Kutipan Tersedia:
++++++
Minggu, 09 November 2008

Tolak Tambang!!

Pemandangan di Lamalera-Lembata, tempat pledang-pledang (Perahu-perahu para pemburu ikan paus tradisional Lembata)
Foto: Google






JPIC Keuskupan dan Tarekat Religius Tolak Tambang
*Cholid: Jangan Biarkan Tanah Flores Digaruk Alat Berat

Oleh Steph Tupeng Witin

Detusoko, Flores Pos
Komisi Keadilan, Perdamaian dan Keutuhan Ciptaan (Justice, Peace and Integrity of Creation/JPIC) yang berasal dari keuskupan-keuskupan dan tarekat religius di Flores dan Lembata menolak rencana dan proses eksploitasi pertambangan yang sedang dan akan dilaksanakan di Flores, Lembata dan pulau-pulau sekitarnya. Pernyataan ini didasarkan pada alasan bahwa mayoritas warga Flores dan Lembata serta pulau-pulau sekitar adalah petani dan nelayan yang sangat menggantungkan hidupnya pada tanah dan laut. Pertambangan hanya mendatangkan kerusakan bagi lingkungan hidup, baik di laut maupun darat dan semakin memiskinkan rakyat kecil. Penolakan ini mengemuka ketika memperhatikan semakin banyaknya perusahaan pertambangan yang masuk dan kegiatannya yang semakin ekspansif dan eksploitatif di Pulau Flores, Lembata dan pulau-pulau sekitarnya serta dampak-dampak negatif bagi masyarakat dan lingkungan hidup.
++++++
Data:

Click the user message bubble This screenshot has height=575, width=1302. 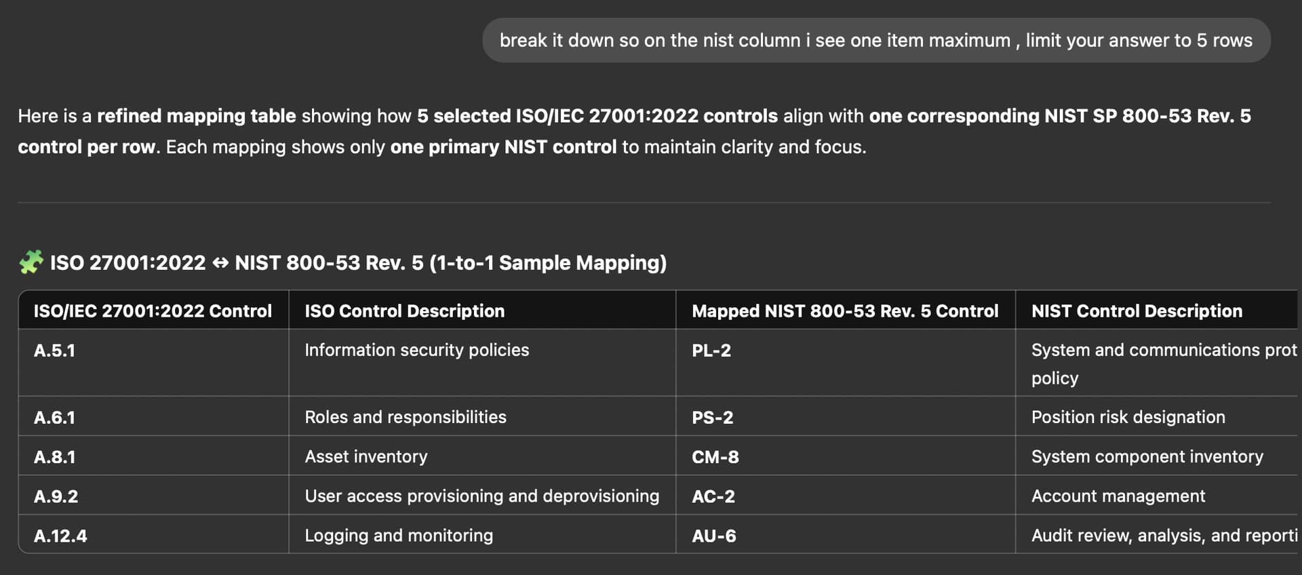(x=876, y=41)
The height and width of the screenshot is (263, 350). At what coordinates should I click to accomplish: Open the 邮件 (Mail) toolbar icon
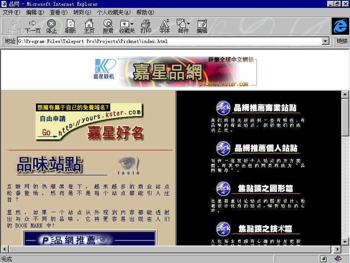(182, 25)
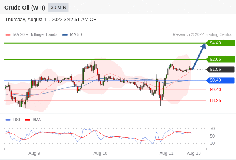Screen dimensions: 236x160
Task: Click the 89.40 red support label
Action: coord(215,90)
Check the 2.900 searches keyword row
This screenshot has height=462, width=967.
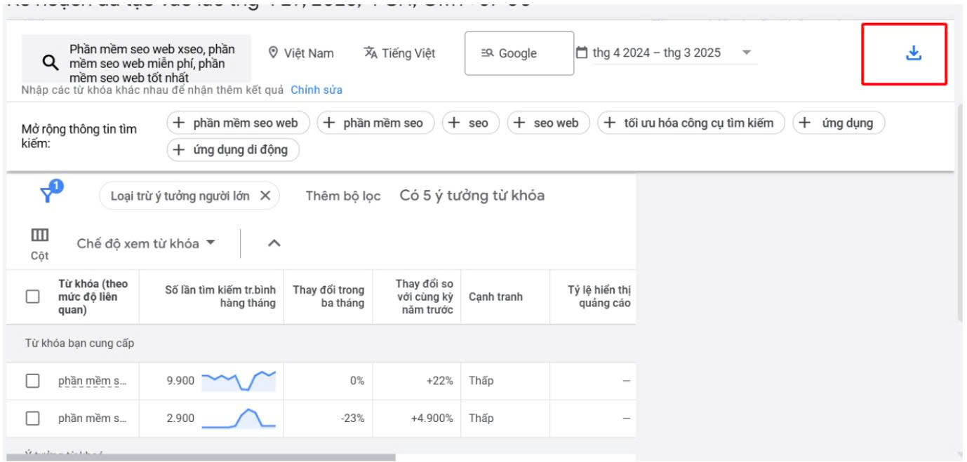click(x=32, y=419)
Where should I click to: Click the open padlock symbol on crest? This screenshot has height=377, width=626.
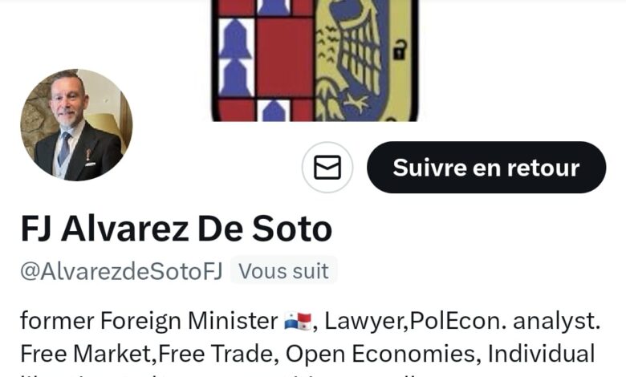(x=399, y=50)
++++++
Deskripsi Latihan: Perbarui bagian kutipan tentang penolakan tambang yang dibuka dengan kata-kata "Minggu, 09 November" dan ditutup dengan "paus tradisional Lembata)", lalu tulis ulang bagian itu dengan mengganti "pemburu" menjadi "penangkap". Daftar di atas tidak memiliki hubungan apa pun dengan kutipan.

Keluaran:
Minggu, 09 November 2008

Tolak Tambang!!

Pemandangan di Lamalera-Lembata, tempat pledang-pledang (Perahu-perahu para penangkap ikan paus tradisional Lembata)